Records from a data source
****
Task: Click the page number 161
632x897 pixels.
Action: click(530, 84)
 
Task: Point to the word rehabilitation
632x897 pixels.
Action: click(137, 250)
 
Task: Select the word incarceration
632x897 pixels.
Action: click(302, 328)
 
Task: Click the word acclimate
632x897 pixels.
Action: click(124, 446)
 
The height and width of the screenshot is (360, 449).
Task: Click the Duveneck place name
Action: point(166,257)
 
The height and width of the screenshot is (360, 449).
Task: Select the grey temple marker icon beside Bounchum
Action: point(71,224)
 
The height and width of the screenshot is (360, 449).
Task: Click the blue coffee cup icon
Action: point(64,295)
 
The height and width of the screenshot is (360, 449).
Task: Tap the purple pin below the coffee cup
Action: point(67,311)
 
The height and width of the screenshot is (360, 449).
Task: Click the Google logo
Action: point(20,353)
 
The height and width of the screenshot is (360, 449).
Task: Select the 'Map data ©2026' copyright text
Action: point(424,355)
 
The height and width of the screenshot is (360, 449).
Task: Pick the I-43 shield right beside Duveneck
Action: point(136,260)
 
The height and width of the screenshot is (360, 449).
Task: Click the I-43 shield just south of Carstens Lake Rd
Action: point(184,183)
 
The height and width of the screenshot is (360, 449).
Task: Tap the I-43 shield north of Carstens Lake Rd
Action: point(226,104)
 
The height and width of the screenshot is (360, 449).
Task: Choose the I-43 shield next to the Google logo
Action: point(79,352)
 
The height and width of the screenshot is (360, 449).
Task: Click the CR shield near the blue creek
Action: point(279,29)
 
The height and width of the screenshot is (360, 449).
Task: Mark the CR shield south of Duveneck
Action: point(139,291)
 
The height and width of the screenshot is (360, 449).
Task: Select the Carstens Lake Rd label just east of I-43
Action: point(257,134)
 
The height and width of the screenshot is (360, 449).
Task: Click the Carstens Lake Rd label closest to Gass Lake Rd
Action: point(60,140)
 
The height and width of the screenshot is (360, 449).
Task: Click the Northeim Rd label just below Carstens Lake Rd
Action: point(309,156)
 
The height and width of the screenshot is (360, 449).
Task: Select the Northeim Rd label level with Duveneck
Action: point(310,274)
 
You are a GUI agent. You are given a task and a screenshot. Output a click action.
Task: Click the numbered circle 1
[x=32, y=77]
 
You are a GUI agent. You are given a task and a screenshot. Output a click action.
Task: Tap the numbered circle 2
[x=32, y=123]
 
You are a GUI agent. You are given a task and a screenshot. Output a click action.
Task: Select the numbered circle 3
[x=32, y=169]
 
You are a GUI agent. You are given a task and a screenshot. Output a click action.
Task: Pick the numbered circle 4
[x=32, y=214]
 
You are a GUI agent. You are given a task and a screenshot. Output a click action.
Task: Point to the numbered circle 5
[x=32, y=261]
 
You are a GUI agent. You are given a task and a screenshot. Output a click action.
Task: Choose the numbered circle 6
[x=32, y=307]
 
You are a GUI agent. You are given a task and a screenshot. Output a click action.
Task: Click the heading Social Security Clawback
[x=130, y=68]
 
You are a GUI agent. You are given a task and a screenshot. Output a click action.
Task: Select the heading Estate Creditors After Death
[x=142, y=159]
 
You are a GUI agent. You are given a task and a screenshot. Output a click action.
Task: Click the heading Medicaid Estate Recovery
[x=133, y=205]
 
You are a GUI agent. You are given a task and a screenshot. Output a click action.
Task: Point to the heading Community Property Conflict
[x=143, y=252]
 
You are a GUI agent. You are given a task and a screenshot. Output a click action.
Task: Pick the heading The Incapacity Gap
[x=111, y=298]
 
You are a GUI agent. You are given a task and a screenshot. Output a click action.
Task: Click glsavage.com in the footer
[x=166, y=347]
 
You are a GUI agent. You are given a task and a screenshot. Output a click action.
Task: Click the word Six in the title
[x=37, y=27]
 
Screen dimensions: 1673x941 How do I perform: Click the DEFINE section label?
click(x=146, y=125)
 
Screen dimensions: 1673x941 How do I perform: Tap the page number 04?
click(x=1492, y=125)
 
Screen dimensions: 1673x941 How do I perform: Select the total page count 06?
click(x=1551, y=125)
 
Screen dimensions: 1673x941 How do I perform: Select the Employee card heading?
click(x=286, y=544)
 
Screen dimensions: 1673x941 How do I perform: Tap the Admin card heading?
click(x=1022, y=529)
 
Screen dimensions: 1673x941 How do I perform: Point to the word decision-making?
****
• _The task_
Rewrite the stretch from the line containing "Screen dimensions: 1673x941 How do I perform: Click" through the end of the material, changing "card heading" to "card title" and keeping everything else the same. Return only that stretch.

• _The output_
Screen dimensions: 1673x941 How do I perform: Click the DEFINE section label?
click(x=146, y=125)
 
Screen dimensions: 1673x941 How do I perform: Tap the page number 04?
click(x=1492, y=125)
 
Screen dimensions: 1673x941 How do I perform: Select the total page count 06?
click(x=1551, y=125)
 
Screen dimensions: 1673x941 How do I perform: Select the Employee card title?
click(x=286, y=544)
 
Screen dimensions: 1673x941 How do I perform: Tap the Admin card title?
click(x=1022, y=529)
 
Screen dimensions: 1673x941 How do I perform: Point to the word decision-making?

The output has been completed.